Getting back to the simple
UIPickerView example, the problem here is that there are at least two delegate methods that should be overridden. Assuming you have the following view controller header:
@interface ViewController : UIViewController <UIPickerViewDataSource, UIPickerViewDelegate>
@property (strong, nonatomic) IBOutlet UIPickerView *pickerView;
@property (strong, nonatomic) NSMutableDictionary *myDataSource;
@property (strong, nonatomic) NSMutableArray *firstList;
Go and right click on
UIPickerViewDataSource and choose “Jump to definition” from the popup menu. You will be directed to
See lines 81–89, there are two methods declared which are required, thus is mandatory to implemented both in the controller:
// returns the number of ‘columns’ to display.
– (NSInteger)numberOfComponentsInPickerView:(UIPickerView *)pickerView;
// returns the # of rows in each component..

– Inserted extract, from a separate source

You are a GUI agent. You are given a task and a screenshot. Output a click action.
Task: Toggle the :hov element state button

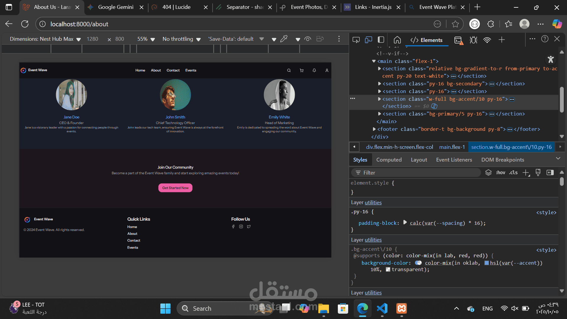500,172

– (NSInteger)pickerView:(UIPickerView *)pickerView numberOfRowsInComponent:(NSInteger)component;
The first method define how many components (or “sections” or “columns”) the picker view has. It takes as argument only an object of
UIPickerView type and returns the number of components. This is important because the
UIPickerView cannot display any data if it does not know how many components to build, to hold that data. In our case is 1 as we have only one component (“section” or “column”):
– (NSInteger)numberOfComponentsInPickerView:(UIPickerView *)pickerView
The second method define how many rows are in each component (i.e. each
UIPickerView “columns”). It takes as argument an object of
UIPickerView type and another object as
NSInteger for the component ID; this is also important and mandatory. The picker view cannot display any data if it does not know how many rows to prepare to hold the data. Usually, this is returning a simple count of the objects in the data source, like that:
– (NSInteger)pickerView:(UIPickerView *)pickerView numberOfRowsInComponent:(NSInteger)component
return [_firstList count];
Ok, that’s it. All which is required (assuming you have connected the delegate and data source items within your controller class to the UIPickerView outlet) is to override these two delegate methods and you will get the app as in the picture above.
However, things do not stop here. And we are getting now to the topic of today’s
UIPickerView musings. If you want to have a custom look and feel of your picker view content, you have to define custom views for all or each of picker view’s rows. And for this, the delegate has a special method
pickerView viewForRow:(NSInteger)row forComponent:
which you can see at line 104 of
UIPickerViewDelegate protocol class:
// returns width of column and height of row for each component.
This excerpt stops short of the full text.